Schematic of geological strata and potential underground storage zones. Relatively shallow depleted gas reservoir is repurposed for seasonal H2 storage as are shallower saline formations. Top and bottom seals confine stored H2 to the storage formation. Safe operation calls for monitoring of wellbore and cement integrity. Anthropogenic CO2 is injected into a deeper saline formation for secure storage.

Project Goals

Overall, the primary engineering science goal of this project is to develop mechanistic understanding of the complex physics and chemistry governing underground H₂ storage incorporating multiscale processes. We target the important problem of the transport of H₂ from the fine scale to the reservoir scale including reactivity of stored H₂ leading to its loss underground. Our plans include integrated theoretical, experimental, and numerical approaches that are inherently multiscale and necessary for a transformational change in long-duration, clean-energy storage.
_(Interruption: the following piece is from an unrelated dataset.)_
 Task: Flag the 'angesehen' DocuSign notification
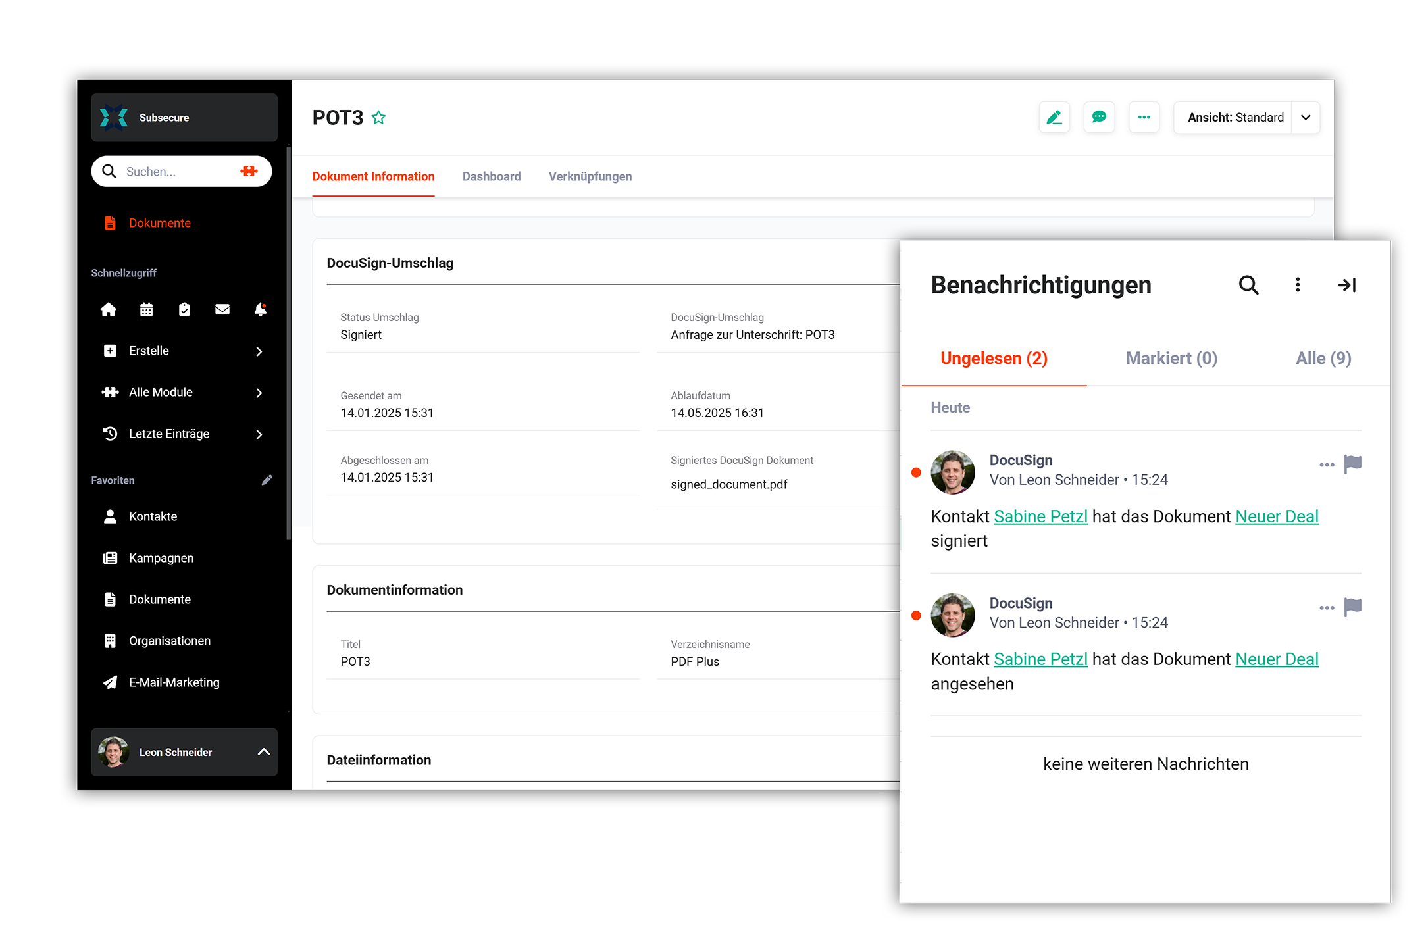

Our final product is a multiscale simulator incorporating essential chemomechanical hydrodynamics needed for advancing the application of underground H₂ storage.

Team Members

Anthony R. Kovscek
Anthony Kovscek is the Keleen and Carlton Beal Professor of Petroleum Engineering at Stanford University. His research group develop and apply advanced imaging techniques and experimentation to characterize the fabric of geological and manufactured porous media to improve understanding of complex, reacting, multiphase flows of gas, water, and organic phases within them. Applications include carbon dioxide utilization, hydrogen storage, and environmental management.

Ilenia Battiato
Ilenia Battiato is the Associate Professor in the Department of Energy Science & Engineering at Stanford University. Her research group develop multiscale, upscaled and hybrid models to better understand multiphysics multiscale transport in reactive porous media. Specifically, they use a combination of analytical, numerical, symbolic, data-driven and experimental approaches to further the understanding of across-scale coupling dynamics for single- and multi-phase flow and reactive transport in porous media. Applications include, but are not limited to, reactive transport in rocks, Li-ion batteries and water filtration systems.

Katharine (Kate) Maher
Kate Maher is a Professor in the Department of Earth System Science at Stanford University. Her research examines the carbon cycle through multiple lenses, from the history of atmospheric carbon dioxide and its impact on the evolution of life to strategies for sequestering carbon today. By combining computer models with field and laboratory measurements, her research links together hydrologic, chemical, and biological processes to understand our unique planet. Her current research projects include soil carbon cycling, water quality and carbon dioxide storage in volcanic basins.

Ali Mani
Ali Mani is an associate professor of Mechanical Engineering at Stanford University. He is a faculty affiliate of the Institute for Computational and Mathematical Engineering at Stanford. His research group builds and utilizes large-scale high-fidelity numerical simulations, as well as methods of applied mathematics, to develop quantitative understanding of transport processes that involve strong coupling with fluid flow and commonly involve turbulence or chaos.

Hamdi A. Tchelepi
Hamdi Tchelepi is a Professor in the Department of Energy Science & Engineering at Stanford University. He works on numerical simulation of multiples fluid flow and fluid-structure interactions in heterogeneous porous media. Applications areas include reservoir simulation and subsurface CO2 sequestration. His current research activities include (1) unstable miscible and immiscible flow in porous media, (2) multiscale formulations and scalable solution algorithms for nonlinear fluid flow in heterogeneous formations, (3) nonlinear and linear solution methods for coupled multiphase flow and geomechanics in fractured porous media, (4) simulation of immiscible two-phase fluid flow at the pore scale, and (5) stochastic formulations for the quantification of the uncertainty associated with predictions of nonlinear flow and transport processes in large-scale subsurface formations.